* WRITTEN PROBLEM
Reproduce everything from the line containing "Click the white dice icon" down to the line containing "[x=877, y=16]", swapping "compass" for "map" and keeping all else the same.

* DATA SHOWN

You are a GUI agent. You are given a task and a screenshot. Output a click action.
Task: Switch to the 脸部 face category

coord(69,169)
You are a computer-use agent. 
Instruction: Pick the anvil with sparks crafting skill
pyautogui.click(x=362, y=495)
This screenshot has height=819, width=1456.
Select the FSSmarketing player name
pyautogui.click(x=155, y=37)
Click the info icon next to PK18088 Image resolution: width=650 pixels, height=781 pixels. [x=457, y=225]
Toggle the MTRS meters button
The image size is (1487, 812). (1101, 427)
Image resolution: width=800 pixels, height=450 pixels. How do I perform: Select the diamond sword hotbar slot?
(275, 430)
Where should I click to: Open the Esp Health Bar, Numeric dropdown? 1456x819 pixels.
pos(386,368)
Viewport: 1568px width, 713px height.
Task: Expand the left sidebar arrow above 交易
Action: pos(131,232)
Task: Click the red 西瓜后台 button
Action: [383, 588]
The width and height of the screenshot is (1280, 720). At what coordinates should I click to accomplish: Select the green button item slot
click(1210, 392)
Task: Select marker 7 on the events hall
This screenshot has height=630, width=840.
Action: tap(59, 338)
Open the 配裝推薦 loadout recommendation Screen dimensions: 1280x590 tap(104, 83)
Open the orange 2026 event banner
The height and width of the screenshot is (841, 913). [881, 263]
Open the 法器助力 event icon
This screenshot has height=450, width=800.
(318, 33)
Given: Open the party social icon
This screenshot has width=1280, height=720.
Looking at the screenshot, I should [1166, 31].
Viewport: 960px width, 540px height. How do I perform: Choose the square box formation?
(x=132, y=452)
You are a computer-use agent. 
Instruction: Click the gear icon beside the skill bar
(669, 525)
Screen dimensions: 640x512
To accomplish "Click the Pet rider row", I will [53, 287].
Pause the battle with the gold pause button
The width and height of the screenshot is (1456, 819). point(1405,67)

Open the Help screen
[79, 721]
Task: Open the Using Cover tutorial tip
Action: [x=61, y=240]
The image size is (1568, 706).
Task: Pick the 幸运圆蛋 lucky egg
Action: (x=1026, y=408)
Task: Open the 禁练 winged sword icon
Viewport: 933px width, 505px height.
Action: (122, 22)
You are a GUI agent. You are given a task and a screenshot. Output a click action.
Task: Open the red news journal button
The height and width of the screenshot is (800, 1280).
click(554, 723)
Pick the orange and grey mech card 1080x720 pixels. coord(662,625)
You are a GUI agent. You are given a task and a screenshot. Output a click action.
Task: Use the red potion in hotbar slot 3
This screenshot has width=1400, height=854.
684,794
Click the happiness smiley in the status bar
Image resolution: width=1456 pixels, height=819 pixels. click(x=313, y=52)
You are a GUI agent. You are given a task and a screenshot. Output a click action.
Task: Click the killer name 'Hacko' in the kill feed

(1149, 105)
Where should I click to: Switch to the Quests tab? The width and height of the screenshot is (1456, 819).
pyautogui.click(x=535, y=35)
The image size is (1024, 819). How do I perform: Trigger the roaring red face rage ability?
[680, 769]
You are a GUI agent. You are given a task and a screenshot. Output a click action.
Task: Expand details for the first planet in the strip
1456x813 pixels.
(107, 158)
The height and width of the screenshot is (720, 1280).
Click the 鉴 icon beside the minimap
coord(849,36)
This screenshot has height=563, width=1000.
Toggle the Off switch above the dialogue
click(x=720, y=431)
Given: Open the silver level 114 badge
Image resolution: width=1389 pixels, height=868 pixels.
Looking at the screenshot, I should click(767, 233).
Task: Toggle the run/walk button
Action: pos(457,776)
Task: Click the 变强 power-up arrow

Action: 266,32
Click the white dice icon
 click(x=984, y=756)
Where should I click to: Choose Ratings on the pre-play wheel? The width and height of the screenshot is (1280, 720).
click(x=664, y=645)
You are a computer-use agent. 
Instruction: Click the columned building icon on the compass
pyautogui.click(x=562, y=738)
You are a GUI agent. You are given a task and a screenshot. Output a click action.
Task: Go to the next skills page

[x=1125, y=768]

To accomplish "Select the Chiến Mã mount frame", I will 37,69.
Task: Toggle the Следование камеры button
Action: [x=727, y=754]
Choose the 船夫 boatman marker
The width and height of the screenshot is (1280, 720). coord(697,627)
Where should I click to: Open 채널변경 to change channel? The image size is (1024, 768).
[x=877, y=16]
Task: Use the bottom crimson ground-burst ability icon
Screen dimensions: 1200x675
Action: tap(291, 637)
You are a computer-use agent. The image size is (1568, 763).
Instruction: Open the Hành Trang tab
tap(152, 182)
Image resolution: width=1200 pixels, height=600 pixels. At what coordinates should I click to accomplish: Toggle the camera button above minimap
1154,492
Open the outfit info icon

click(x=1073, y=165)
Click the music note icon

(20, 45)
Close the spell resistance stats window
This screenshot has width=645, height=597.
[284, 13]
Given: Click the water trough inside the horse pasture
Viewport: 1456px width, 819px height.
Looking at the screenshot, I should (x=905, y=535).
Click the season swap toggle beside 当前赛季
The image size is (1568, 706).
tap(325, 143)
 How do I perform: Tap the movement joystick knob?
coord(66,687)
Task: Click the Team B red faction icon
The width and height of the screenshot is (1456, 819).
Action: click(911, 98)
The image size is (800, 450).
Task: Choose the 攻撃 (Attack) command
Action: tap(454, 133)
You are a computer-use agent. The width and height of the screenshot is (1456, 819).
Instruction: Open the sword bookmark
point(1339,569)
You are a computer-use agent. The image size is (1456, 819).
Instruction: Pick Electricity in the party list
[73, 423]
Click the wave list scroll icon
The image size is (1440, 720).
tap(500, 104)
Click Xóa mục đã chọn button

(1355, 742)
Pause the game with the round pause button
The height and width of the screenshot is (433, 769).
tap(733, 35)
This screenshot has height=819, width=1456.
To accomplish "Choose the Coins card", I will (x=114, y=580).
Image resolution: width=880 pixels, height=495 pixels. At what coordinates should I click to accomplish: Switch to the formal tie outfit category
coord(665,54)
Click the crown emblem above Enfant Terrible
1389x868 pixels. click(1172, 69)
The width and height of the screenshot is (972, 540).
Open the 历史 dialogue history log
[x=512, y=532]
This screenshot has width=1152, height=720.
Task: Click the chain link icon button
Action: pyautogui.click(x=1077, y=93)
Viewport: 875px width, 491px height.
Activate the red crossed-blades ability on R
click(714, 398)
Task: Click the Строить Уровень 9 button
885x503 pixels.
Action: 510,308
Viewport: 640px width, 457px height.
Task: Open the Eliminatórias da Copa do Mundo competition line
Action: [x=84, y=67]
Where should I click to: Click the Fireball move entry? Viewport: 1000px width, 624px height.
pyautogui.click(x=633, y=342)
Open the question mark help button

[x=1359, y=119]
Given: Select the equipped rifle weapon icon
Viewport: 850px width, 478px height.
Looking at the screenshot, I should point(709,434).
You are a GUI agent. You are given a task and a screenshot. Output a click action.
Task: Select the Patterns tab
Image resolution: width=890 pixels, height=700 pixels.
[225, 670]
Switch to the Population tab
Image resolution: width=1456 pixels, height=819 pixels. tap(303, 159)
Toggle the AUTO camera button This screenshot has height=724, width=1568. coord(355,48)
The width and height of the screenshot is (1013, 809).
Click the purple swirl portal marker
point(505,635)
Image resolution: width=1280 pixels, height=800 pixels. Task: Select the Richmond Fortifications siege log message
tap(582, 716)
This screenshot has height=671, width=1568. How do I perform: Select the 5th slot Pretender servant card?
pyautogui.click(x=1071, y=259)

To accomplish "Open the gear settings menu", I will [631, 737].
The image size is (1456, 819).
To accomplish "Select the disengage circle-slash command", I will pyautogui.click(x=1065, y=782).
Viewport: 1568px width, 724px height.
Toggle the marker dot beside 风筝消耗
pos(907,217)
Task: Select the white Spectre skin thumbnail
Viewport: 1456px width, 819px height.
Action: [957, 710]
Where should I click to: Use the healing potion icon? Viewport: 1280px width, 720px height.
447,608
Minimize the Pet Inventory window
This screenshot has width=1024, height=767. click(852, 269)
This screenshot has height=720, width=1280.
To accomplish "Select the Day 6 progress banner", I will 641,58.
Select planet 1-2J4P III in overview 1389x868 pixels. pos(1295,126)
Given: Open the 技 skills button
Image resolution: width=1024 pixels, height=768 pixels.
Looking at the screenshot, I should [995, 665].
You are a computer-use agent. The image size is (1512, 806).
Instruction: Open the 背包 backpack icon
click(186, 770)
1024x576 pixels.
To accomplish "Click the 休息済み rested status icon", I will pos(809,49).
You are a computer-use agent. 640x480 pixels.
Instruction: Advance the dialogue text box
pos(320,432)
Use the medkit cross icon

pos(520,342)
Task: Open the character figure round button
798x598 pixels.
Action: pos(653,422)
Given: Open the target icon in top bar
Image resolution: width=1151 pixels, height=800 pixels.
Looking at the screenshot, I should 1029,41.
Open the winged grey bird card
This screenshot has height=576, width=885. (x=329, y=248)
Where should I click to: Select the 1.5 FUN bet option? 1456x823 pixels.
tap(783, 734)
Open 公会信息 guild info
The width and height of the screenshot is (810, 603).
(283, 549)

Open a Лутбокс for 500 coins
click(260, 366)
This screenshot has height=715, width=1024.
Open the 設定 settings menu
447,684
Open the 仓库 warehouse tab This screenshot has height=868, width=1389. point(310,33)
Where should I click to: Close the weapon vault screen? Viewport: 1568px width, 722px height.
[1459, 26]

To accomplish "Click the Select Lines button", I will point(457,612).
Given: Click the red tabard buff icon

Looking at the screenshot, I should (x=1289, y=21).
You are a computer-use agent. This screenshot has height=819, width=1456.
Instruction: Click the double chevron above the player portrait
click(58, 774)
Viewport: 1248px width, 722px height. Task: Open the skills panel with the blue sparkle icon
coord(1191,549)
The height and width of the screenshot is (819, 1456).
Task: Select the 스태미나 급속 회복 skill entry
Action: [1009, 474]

* SOLVED EXERCISE
Click the white dice icon
 click(x=984, y=756)
Where should I click to: Choose Ratings on the pre-play wheel? The width and height of the screenshot is (1280, 720).
click(x=664, y=645)
You are a computer-use agent. 
Instruction: Click the columned building icon on the map
pyautogui.click(x=562, y=738)
You are a GUI agent. You are given a task and a screenshot. Output a click action.
Task: Go to the next skills page

[x=1125, y=768]

To accomplish "Select the Chiến Mã mount frame", I will 37,69.
Task: Toggle the Следование камеры button
Action: [x=727, y=754]
Choose the 船夫 boatman marker
The width and height of the screenshot is (1280, 720). coord(697,627)
Where should I click to: Open 채널변경 to change channel? The image size is (1024, 768).
[x=877, y=16]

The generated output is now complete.